Diabetes mellitus is diagnosed based on a high level of glucose (sugar) in the blood. Blood sugar test, done fasting and 2 hours after breakfast, is used for the diagnosis of diabetes.
How is the test done?
Fasting blood glucose: In this test, a person is asked to fast overnight, at least 8 hours, and the level of glucose in the blood is then checked. Post prandial (PP) blood glucose: This is tested two hours after having a meal. It serves as a challenge for the body to regulate the blood sugar after a meal. Random blood sugar or glucose test is that which is done at any other time.

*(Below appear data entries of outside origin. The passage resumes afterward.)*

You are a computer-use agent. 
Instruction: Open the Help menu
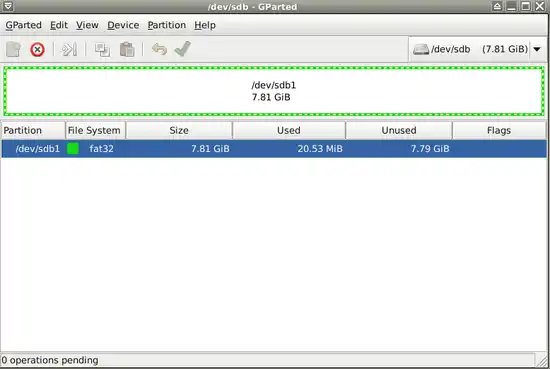[x=205, y=25]
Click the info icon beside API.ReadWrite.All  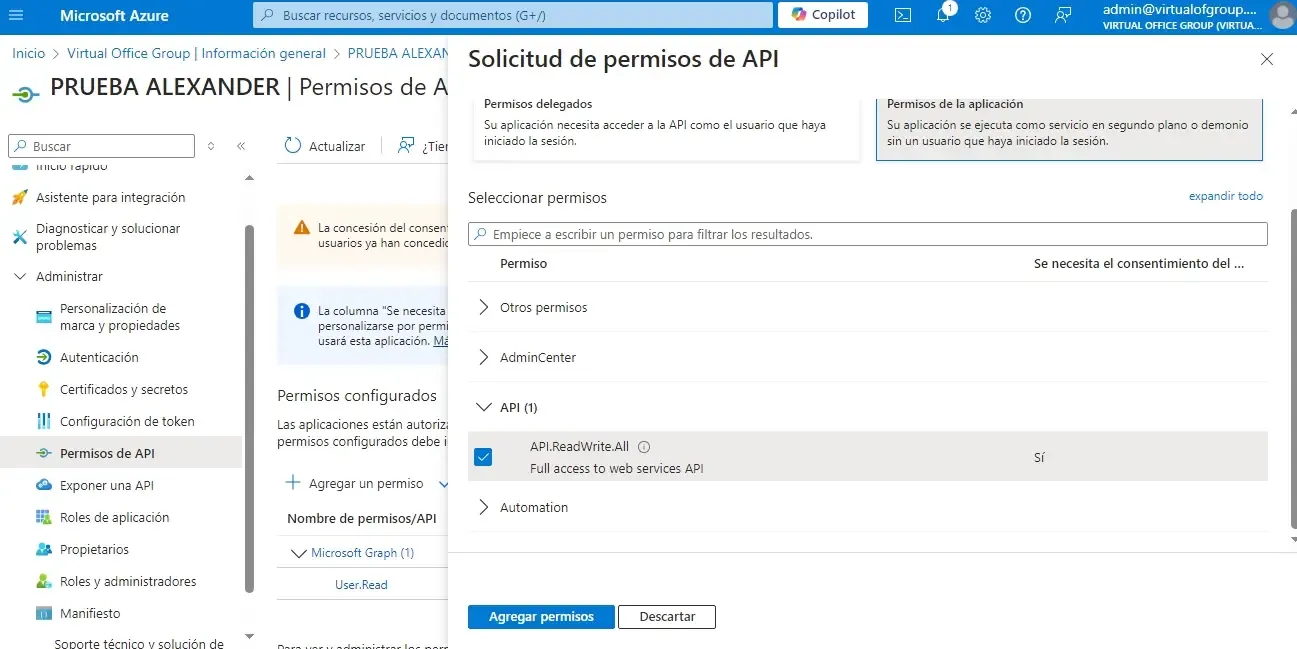(644, 447)
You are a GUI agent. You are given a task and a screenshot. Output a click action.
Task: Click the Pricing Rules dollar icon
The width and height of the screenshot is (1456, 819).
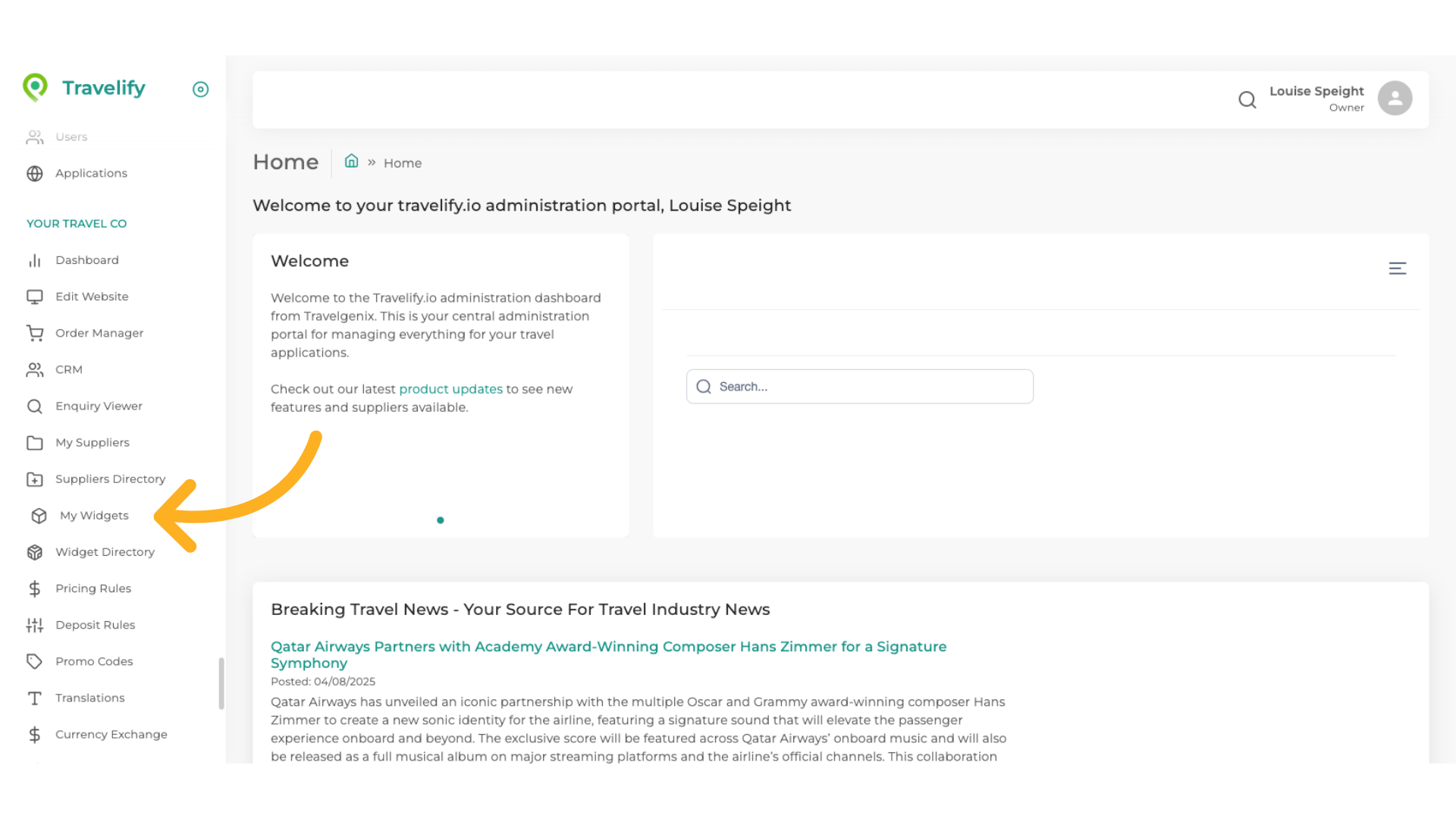35,588
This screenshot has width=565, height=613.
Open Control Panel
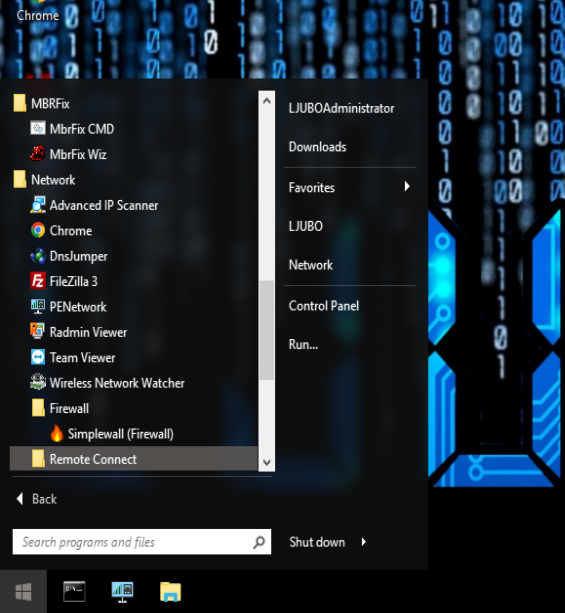point(350,306)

The blood glucose can also be tested after giving 75 gm glucose by mouth (glucose challenge test). This is useful for detecting borderline diabetes and a condition called "impaired glucose tolerance". Blood glucose tests are also needed for checking the control in diabetes.
What are the normal values?
Normal fasting plasma glucose levels are less than 110 mg/dl. Normal PP plasma glucose levels are less than 140 mg/dl.
What are the abnormal values?
A fasting plasma glucose level of more than 126 mg/dl indicates diabetes mellitus. A level between 110-125 mg/ dl is called "impaired fasting glucose". A PP or random plasma glucose level of more than 200 mg/dl indicates diabetes mellitus. A level between 140-199 mg/ dl is called "impaired glucose tolerance". A blood sugar exceeding the level of 200 mg/dl or higher generally indicates the presence of diabetes.
What is the role of insulin?
The body breaks down food into glucose (sugar) and uses it as a source of energy. Insulin helps the cells of the body to utilize this glucose for energy, and to store the excess in the liver for later use. Thus insulin regulates the blood glucose (sugar) levels. In diabetics, the body does not produce enough insulin or does not use the produced insulin effectively. This results in a high level of glucose in the blood ("hyperglycemia").